---------- RECORDED DATA ----------

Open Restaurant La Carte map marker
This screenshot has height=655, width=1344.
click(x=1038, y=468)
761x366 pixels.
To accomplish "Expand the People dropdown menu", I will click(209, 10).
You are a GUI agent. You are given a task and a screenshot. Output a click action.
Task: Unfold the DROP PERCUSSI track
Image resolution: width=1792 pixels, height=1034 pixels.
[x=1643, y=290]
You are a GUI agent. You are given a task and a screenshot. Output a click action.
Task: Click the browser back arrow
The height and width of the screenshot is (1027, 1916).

----------
---------- RECORDED DATA ----------

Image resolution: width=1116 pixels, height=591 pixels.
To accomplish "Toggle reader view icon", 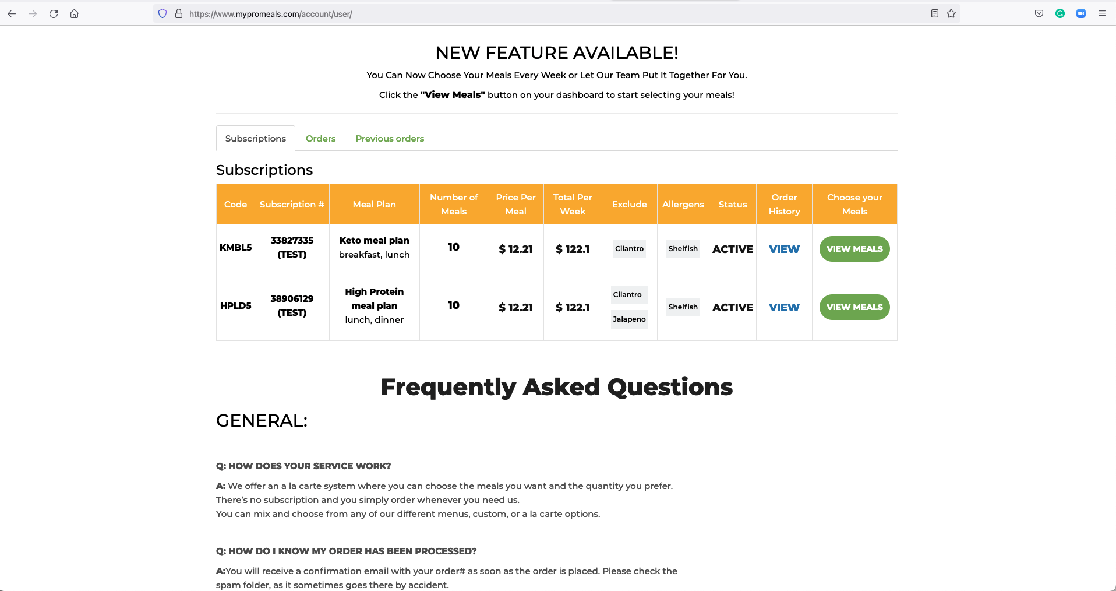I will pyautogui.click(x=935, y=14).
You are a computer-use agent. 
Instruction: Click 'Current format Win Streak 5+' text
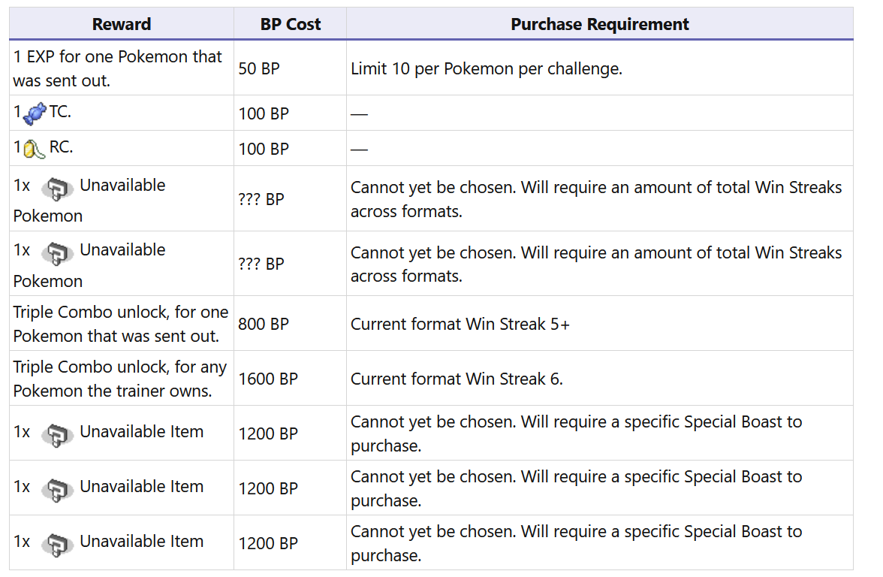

----------
---------- RECORDED DATA ----------

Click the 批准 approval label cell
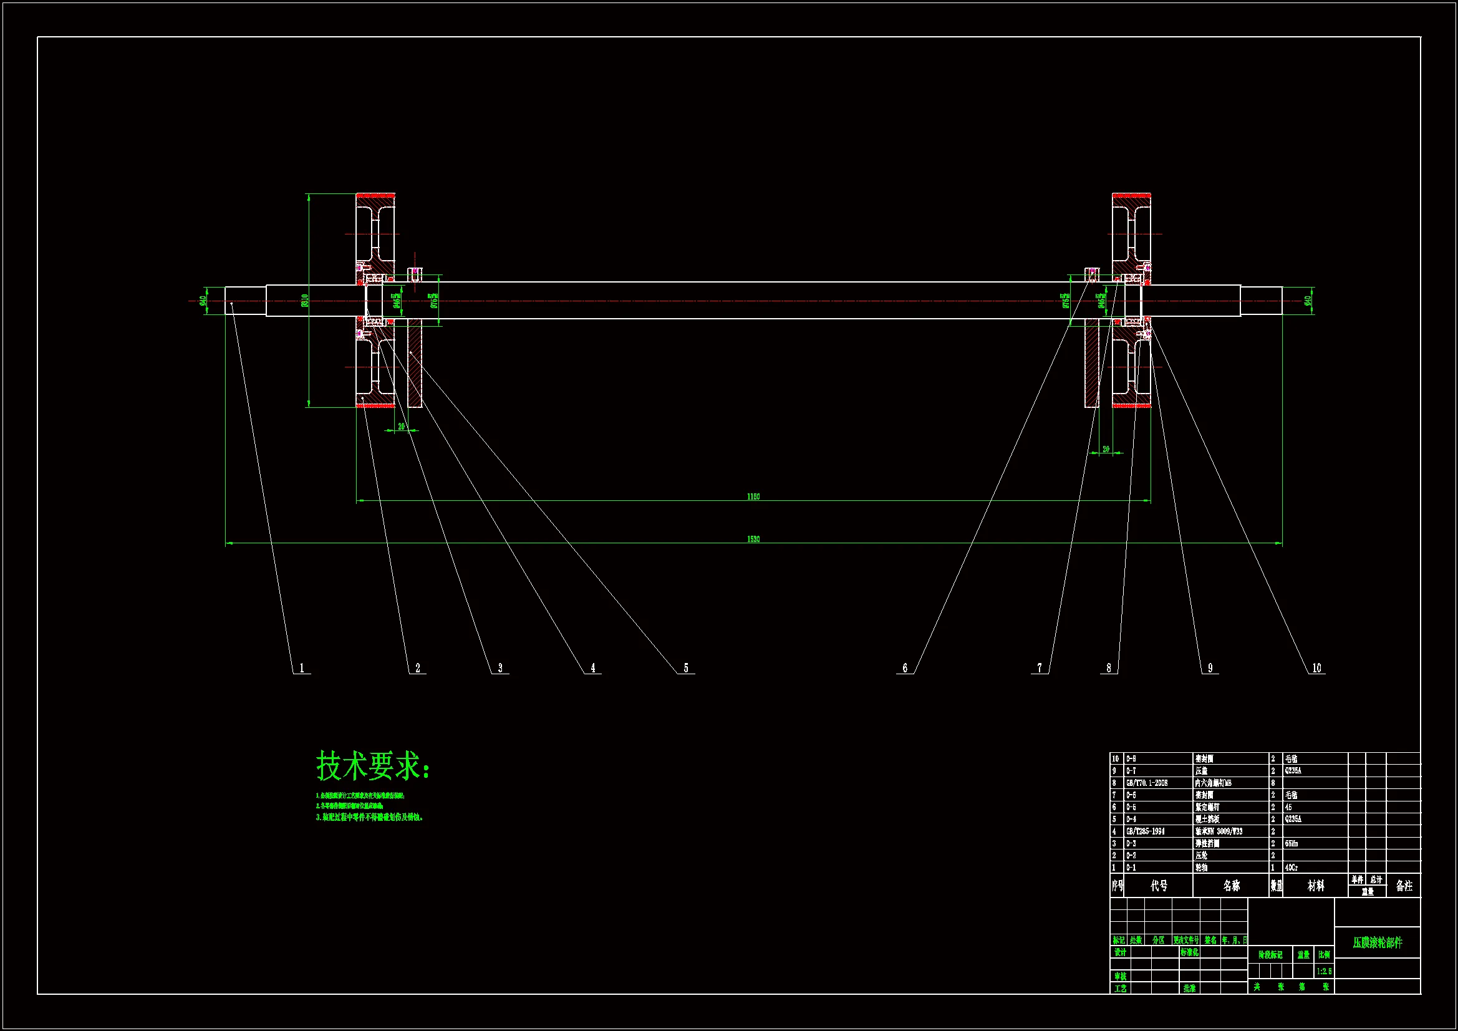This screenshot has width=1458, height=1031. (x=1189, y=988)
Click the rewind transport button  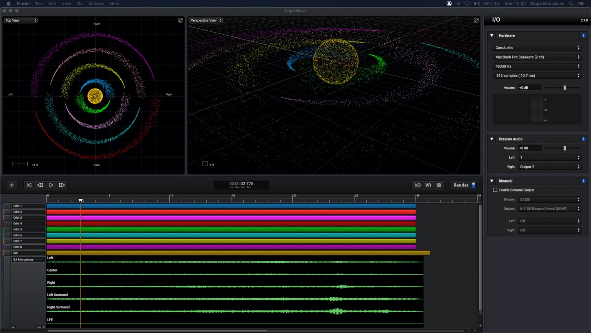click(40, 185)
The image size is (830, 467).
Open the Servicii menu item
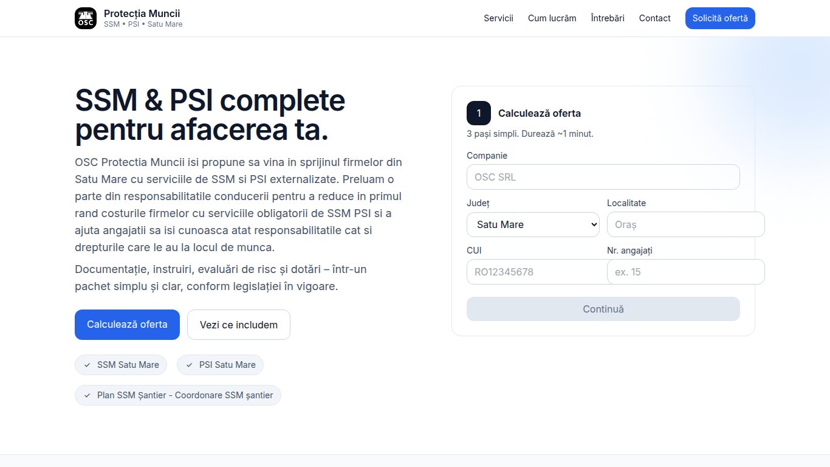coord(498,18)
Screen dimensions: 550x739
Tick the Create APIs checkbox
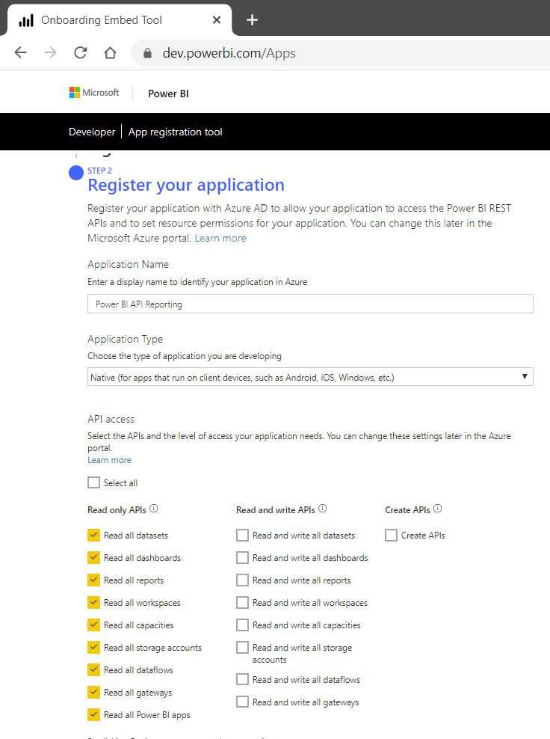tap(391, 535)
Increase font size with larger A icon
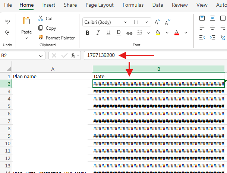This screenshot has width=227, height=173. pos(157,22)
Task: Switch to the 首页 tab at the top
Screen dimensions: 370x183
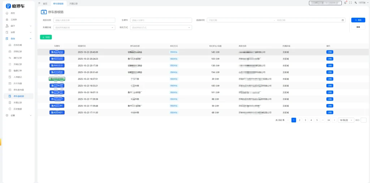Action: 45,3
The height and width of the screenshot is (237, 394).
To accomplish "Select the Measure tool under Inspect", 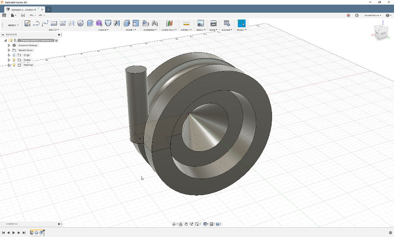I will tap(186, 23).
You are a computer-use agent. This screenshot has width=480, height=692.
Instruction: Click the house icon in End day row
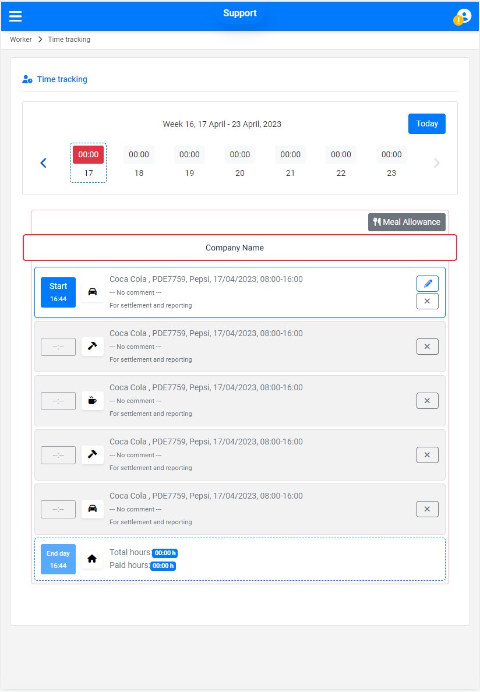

----------

■ **WHAT IS ASKED**
Rewrite everything from the line containing "You are a computer-use agent. This" down to the line containing "Instruction: Click the", putting "home icon" in place of "house icon" and leaving the rest untouched.

■ **TASK OUTPUT**
You are a computer-use agent. This screenshot has width=480, height=692.
Instruction: Click the home icon in End day row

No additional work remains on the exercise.